One of our current application case studies involves the
identification of useful "building blocks" for efficient,
fault-tolerant distributed systems. These building blocks will
include a wide range of communication and memory abstractions, and
also a variety of special-purpose building blocks such as
transaction-processing modules, failure detectors, and resource
allocators. The specification of the building blocks will include
performance and fault-tolerance information as well as ordinary
correctness information.
Such building blocks should be useful to system designers, because
they will permit unambiguous specification of required system and
component behavior (including performance and fault-tolerance
properties), will support system modification, and will speed up the
design process by permitting reuse of software and preventing
expensive design errors.
Some of our specific projects are:
- Formal modelling, verification and performance analysis of
Lamport's Paxos
algorithm for distributed consensus in partially synchronous
systems.
- K-consensus problems in
asynchronous systems.
- A framework for understanding precedence-based
memory models, which generalize standard multiple processor memory
models.
- The definition of a notion of highly available
shared memory , plus methods for its efficient implementation in a
fault-prone distributed system.
- An exploratory distributed
implementation and evaluation of an eventually-serializable
data service.
- The specification of the
robust atomic read/write memory service using replicated
registers and dynamic quorum-acknowledged broadcasts.
- The definition of a new virtually synchronous
group communication service and the use of the service in
implementing globally totally ordered message service, and a load
balancing algorithm.
- The specification of a practical group
communication service providing a dynamic notion of a primary view
and the demonstration of how it can be used in an application.
- The specification of a group communication service
that integrates the notions of
dynamic primary view and configurations,
together with an implementation and an application.

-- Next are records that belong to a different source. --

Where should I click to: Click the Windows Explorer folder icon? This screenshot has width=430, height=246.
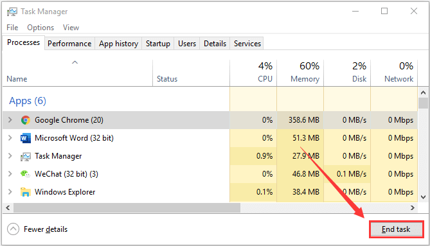click(x=26, y=192)
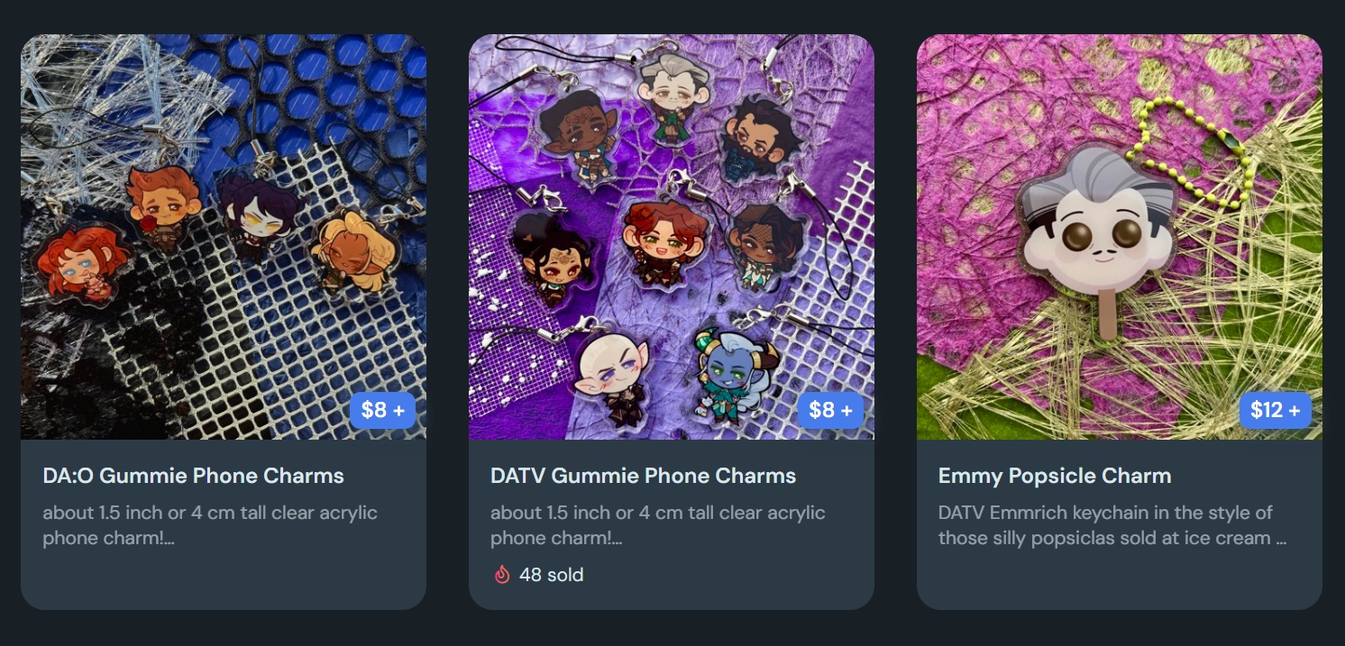
Task: Click the $8 + price badge on DATV charms
Action: click(x=831, y=411)
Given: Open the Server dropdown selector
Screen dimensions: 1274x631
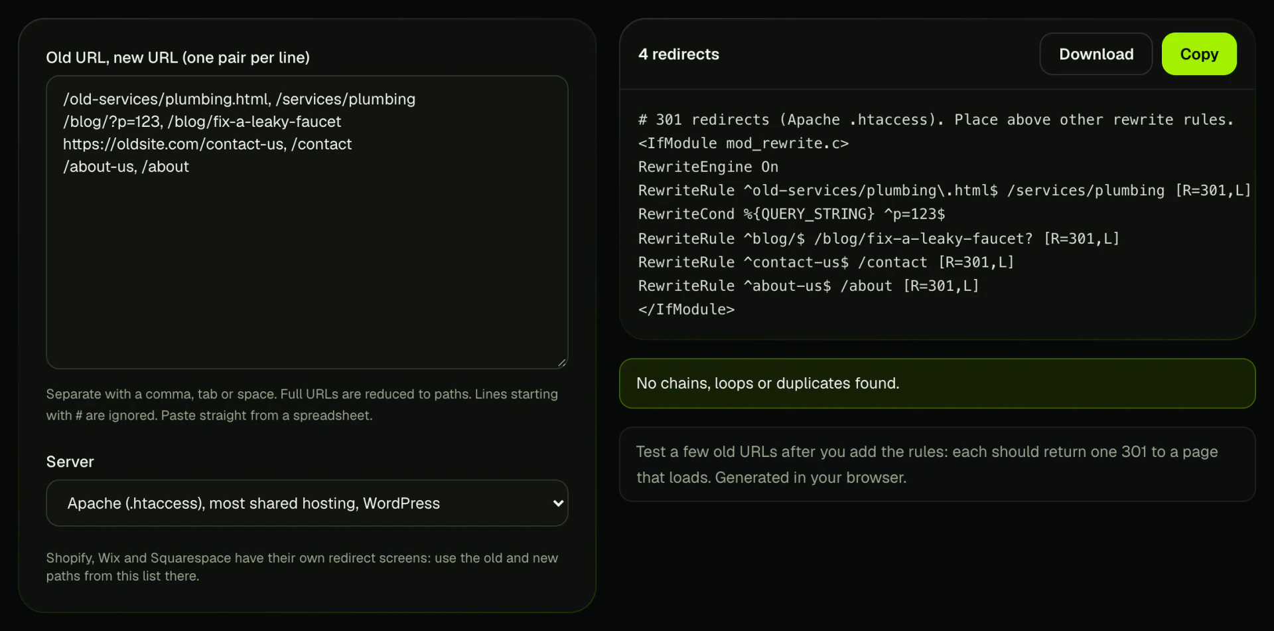Looking at the screenshot, I should click(x=307, y=503).
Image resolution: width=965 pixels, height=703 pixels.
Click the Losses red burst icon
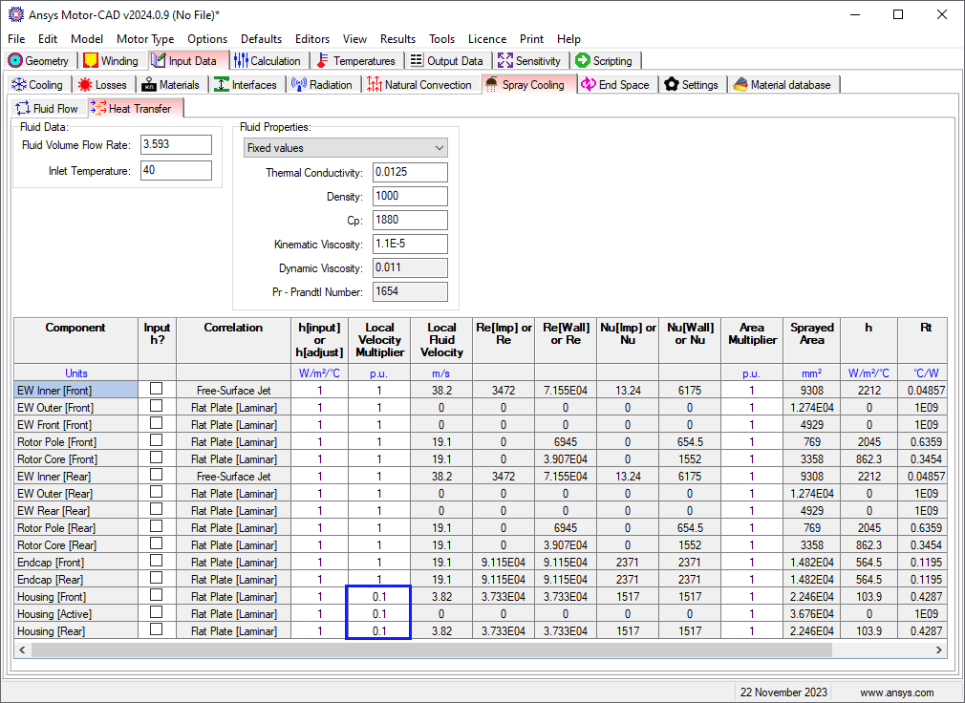click(85, 85)
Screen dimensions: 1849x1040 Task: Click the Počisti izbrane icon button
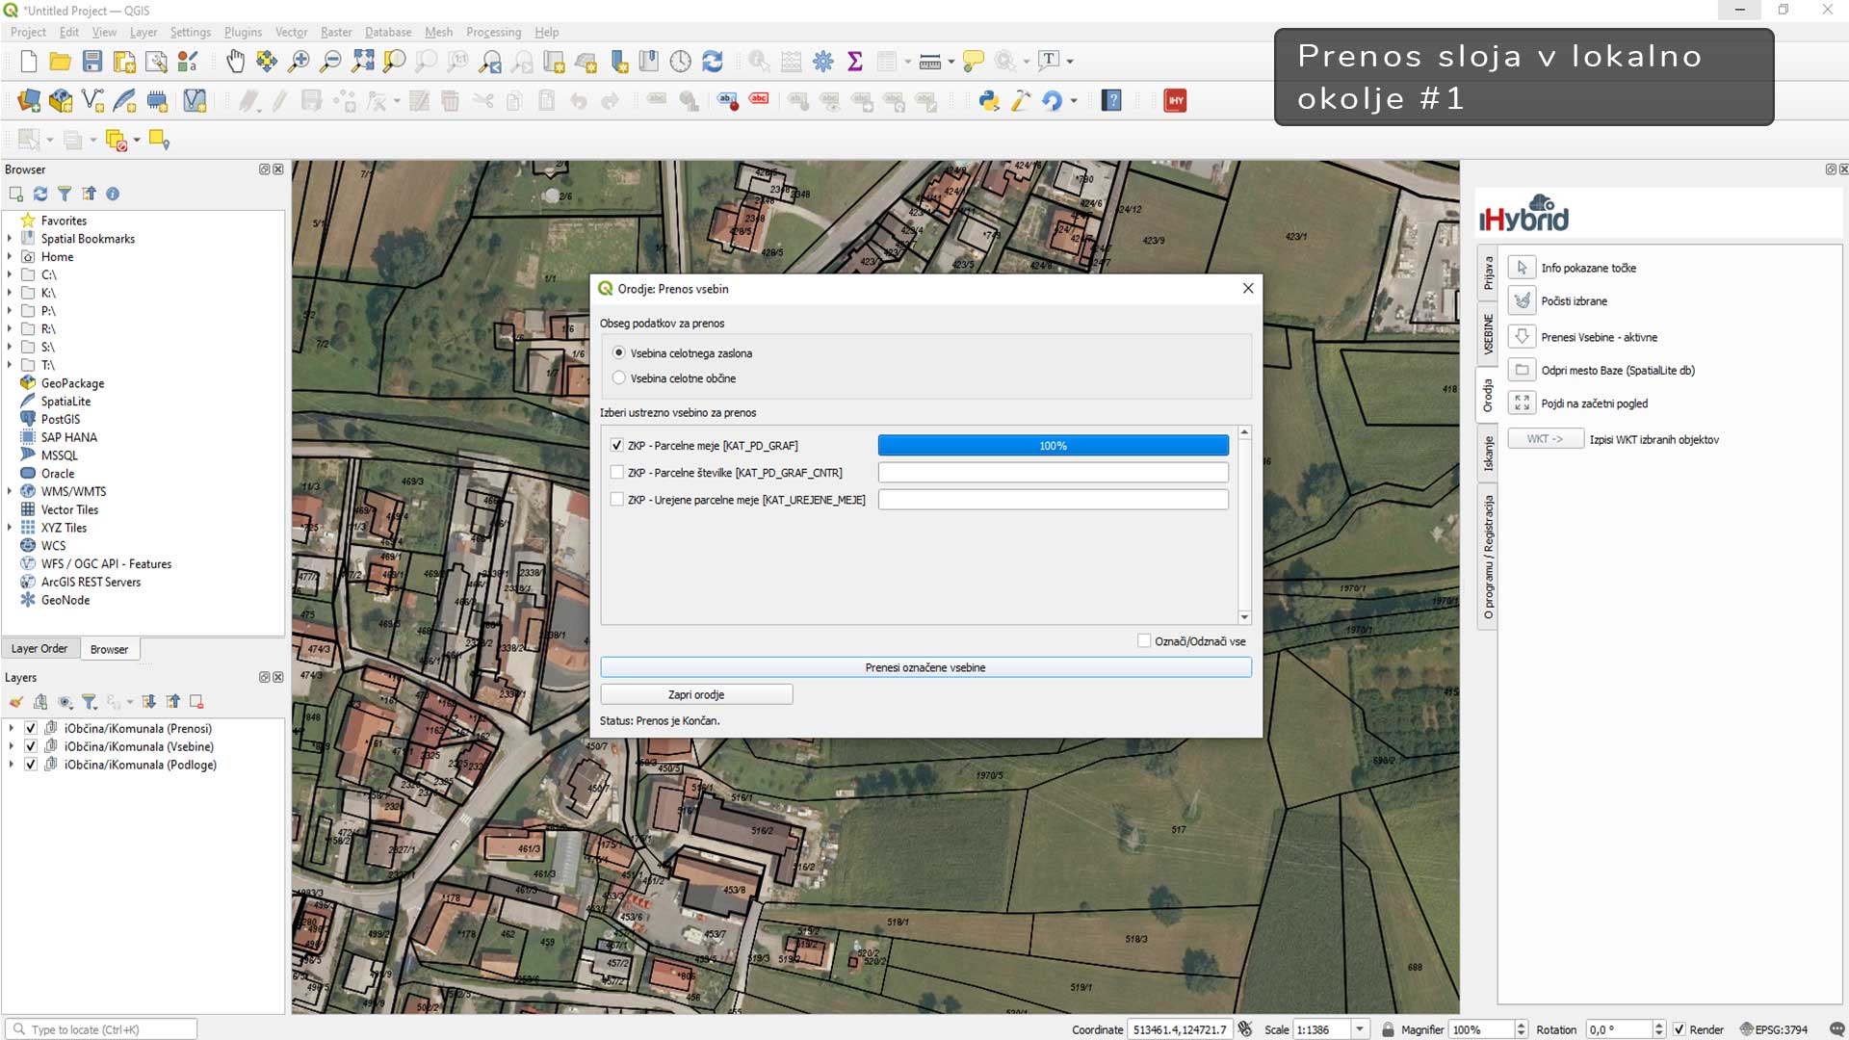click(x=1522, y=301)
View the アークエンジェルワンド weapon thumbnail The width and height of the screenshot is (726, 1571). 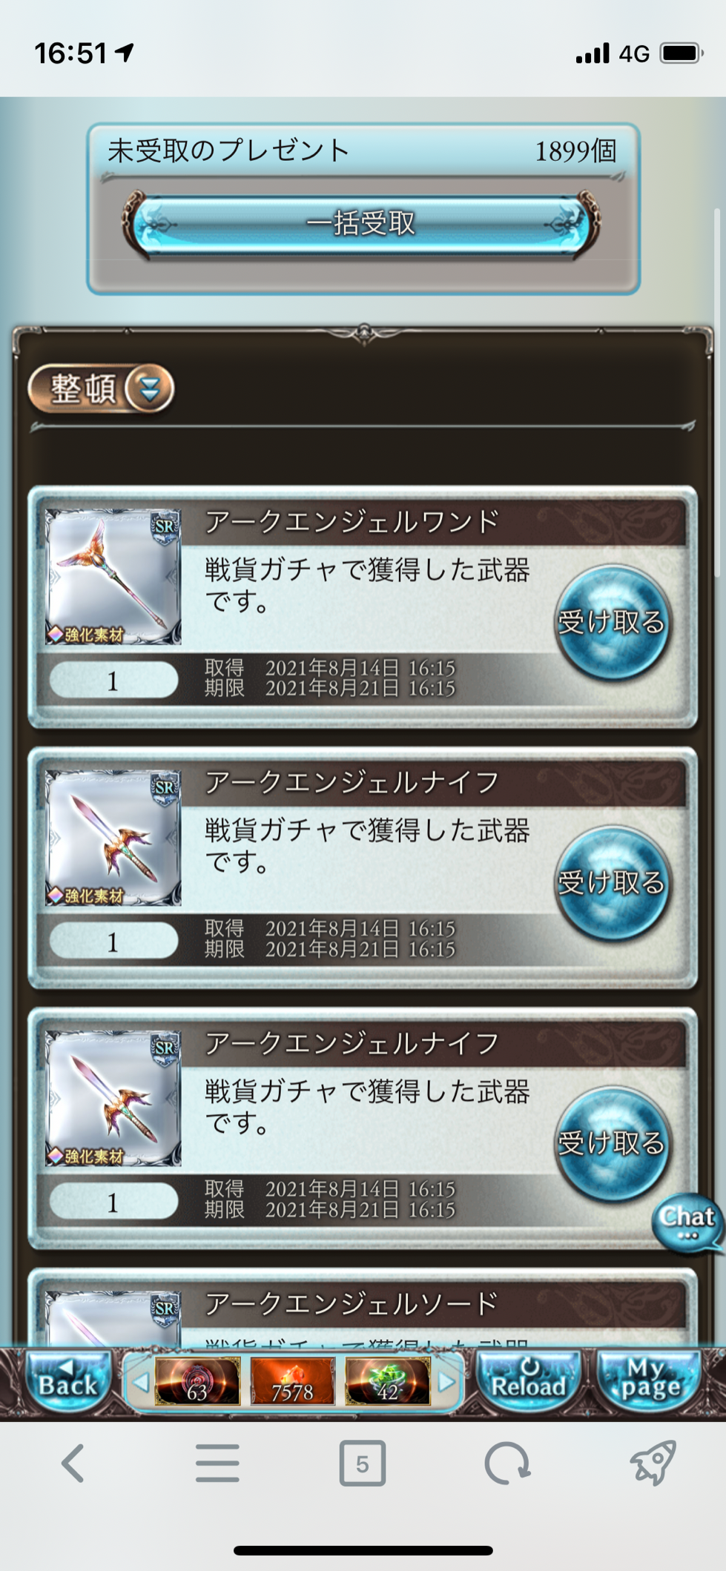[113, 577]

- The group communication service of the Ensemble system.
- The identification of the main memory and communication
abstractions used in the implementation of the Orca system of
Kaashoek and
Tanenbaum. This work includes a verification of the
correctness of the Orca implementation .
- The development of data structures such as
counting networks and diffracting trees, to support efficient,
highly concurrent operations in a multiprocessor system. This project
includes [foundational work] on defining the type of coherence
guaranteed by such structures, and on defining suitable complexity
measures.
- The development of a theory for fault-tolerant atomic
objects, including formal definitions, various operations and
transformations that can be applied to them, and various rules for
proving correctness of implementations.
- The development of a comprehensive theory for
concurrency control and abort recovery algorithms for databases.
- Development of a flexible notion of
object for use in an object-oriented distributed system.
|